図1は、本発明の第1の実施の形態にかかる高周波センサ装置のブロック図である。
高周波センサ装置は、高周波部10と制御部20とを有する。高周波部10は、給電素子102及び無給電素子104、106などからなるアンテナ100と、高周波回路12と、を有する。高周波回路12には、送信波を発生する発振回路14と、受信波からドップラー信号を取り出す検波回路16と、が設けられている。
【0011】
アンテナ100から放射された送信波は、人体などの物体に当たり反射波を生じ、給電素子102で受信される。アンテナ100は送受信共用でもよいし、送信用と受信用とを別にしてもよい。人体検知用の高周波センサ装置において使用可能な送信波の周波数は、10.525及び24.15GHzである。
【0012】
移動物体の場合、ドップラー信号が高周波部10の検波回路16から出力される。
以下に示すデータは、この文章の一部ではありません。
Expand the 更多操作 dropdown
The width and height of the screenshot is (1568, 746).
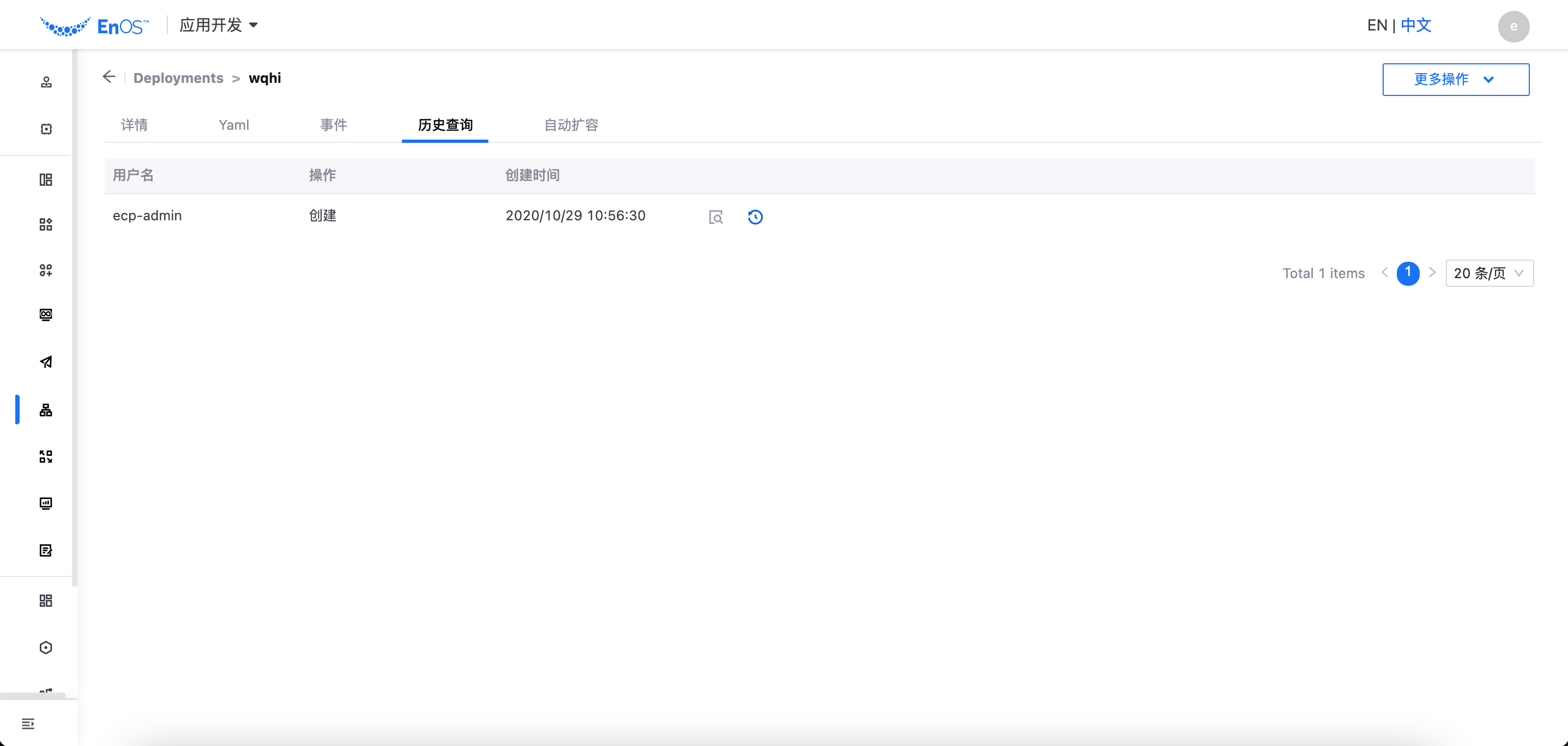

このドップラー信号は、制御部20の増幅器22を介して制御判断回路26へ入力される。また、増幅器22の他の出力は、比較器24を介して制御判断回路26へ入力される。その出力は、負荷制御回路30へ入力される。また、制御判断回路26は、無給電素子104、106の電波ビームの放射方向を変える制御信号を出力する。またさらに、制御部20には、トリガ入力部32が設けられている。トリガ入力部32は、この高周波センサ装置の動作を確認・検査する作業者などのスイッチ操作などにより、トリガ信号を制御判断回路26に入力する。後に詳述するように、制御判断回路26は、スキャンモードとテストモードとを実行可能とされている。スキャンモードにおいては、アンテナから複数の方向に電波を自動的に順次切り替えて放射させる。テストモードにおいては、トリガ入力部32からのトリガ信号に応じて、これら複数の方向のいずれかひとつに電波を固定する。
【0013】
図2は、本実施形態の高周波センサ装置に設けられるマイクロストリップアンテナの一例を表す平面図である。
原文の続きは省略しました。